Naheffingsaanslagen en boetes
Bij de fiscale beoordelingen van de arbeidsrelatie door de Belastingdienst werden als gevolg van bovenstaande vaak naheffingsaanslagen en boetes opgelegd. Dit leidt tot onrust bij organisaties waar ZZP’ers werkzaamheden verrichten. De overheid wil deze onrust graag wegnemen, maar slaagt daar tot dusver niet optimaal in. Van de Verklaring Arbeidsrelatie (VAR) werd in het verleden te veel misbruik gemaakt, maar sinds 2016 is het nog niet gelukt een waardige vervanger te vinden.

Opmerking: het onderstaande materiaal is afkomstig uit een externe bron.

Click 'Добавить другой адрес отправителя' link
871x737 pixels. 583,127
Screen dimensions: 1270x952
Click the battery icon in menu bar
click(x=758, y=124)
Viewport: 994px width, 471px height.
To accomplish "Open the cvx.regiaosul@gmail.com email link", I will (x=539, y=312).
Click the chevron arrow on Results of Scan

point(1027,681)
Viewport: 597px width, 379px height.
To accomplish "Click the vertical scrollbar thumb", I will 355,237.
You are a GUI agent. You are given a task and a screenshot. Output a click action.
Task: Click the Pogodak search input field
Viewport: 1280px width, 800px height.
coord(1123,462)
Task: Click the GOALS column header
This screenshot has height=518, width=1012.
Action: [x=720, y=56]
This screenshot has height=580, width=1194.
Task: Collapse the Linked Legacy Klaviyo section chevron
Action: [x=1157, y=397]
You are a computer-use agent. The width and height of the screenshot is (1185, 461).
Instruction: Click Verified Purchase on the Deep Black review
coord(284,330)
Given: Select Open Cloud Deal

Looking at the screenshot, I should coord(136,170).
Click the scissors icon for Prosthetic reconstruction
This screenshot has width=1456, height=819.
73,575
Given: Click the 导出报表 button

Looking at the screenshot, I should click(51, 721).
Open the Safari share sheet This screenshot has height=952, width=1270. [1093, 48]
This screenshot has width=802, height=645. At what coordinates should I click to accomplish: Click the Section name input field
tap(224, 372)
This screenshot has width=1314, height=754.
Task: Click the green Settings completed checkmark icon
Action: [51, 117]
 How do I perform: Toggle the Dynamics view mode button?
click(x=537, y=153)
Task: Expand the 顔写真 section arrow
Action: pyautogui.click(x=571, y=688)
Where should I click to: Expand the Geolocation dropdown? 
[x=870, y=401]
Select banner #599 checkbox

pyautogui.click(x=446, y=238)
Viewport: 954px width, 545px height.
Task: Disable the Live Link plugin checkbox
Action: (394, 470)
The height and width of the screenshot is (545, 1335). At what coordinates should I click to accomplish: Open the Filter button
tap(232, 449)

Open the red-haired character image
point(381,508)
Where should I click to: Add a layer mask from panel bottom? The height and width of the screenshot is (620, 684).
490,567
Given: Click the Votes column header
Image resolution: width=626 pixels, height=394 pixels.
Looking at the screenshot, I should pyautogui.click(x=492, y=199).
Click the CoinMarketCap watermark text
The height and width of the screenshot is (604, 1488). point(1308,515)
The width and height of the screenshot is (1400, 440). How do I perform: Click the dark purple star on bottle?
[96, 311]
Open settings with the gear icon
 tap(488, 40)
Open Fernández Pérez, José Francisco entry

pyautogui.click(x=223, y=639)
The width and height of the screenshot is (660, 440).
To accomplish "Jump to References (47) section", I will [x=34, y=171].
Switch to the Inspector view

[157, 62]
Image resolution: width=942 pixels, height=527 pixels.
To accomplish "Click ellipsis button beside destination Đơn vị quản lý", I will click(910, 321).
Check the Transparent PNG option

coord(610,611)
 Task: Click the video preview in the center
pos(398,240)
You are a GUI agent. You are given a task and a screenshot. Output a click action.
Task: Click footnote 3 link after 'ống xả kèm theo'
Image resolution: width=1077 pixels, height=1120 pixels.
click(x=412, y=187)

Modelovereenkomsten ter vervanging van de VAR
De Belastingdienst heeft als vervanger van de VAR modelovereenkomsten gepubliceerd. Indien de juiste overeenkomsten worden opgesteld en er dienovereenkomstig wordt gewerkt, dan zou er geen sprake zijn van een dienstbetrekking voor de loonheffingen. De betekenis van deze modelovereenkomsten is door recente rechtspraak gewijzigd.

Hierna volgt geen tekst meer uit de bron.